TO DO: Reproduce exactly the lines of the material beneath, from the line that contains "Freeze Dried Raw Patties (199, 39)" to the line that contains "Homestead Turkey Freeze", both included, and no other lines.

── DATA EXTRACT

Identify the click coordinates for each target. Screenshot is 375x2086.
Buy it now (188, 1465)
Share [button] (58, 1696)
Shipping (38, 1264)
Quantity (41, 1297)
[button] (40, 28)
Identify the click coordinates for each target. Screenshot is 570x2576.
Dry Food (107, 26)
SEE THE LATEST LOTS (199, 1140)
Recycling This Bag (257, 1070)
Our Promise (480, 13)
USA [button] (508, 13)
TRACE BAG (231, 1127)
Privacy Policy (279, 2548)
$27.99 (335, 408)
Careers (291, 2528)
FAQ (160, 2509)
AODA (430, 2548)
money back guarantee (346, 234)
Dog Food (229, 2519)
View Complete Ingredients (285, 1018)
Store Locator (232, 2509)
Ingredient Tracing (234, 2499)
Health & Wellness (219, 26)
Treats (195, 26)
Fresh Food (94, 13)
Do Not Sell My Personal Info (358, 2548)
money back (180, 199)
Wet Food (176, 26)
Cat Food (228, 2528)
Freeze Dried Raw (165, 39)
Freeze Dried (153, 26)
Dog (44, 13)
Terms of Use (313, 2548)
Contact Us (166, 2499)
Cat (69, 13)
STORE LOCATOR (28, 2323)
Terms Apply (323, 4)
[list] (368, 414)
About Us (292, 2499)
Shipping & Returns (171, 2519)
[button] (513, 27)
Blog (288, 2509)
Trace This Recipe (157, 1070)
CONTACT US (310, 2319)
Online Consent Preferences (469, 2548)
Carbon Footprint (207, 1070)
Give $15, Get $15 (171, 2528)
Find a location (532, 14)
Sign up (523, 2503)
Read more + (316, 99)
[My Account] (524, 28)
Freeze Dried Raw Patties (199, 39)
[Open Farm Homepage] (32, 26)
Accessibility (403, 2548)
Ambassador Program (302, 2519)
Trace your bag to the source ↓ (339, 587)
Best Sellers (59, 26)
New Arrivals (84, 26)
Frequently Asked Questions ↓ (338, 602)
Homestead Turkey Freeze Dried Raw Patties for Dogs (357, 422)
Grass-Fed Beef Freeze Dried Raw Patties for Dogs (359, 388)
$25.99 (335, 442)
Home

────

TASK RESULT:
Freeze Dried Raw Patties (199, 39)
[Open Farm Homepage] (32, 26)
Accessibility (403, 2548)
Ambassador Program (302, 2519)
Trace your bag to the source ↓ (339, 587)
Best Sellers (59, 26)
New Arrivals (84, 26)
Frequently Asked Questions ↓ (338, 602)
Homestead Turkey Freeze Dried Raw Patties for Dogs (357, 422)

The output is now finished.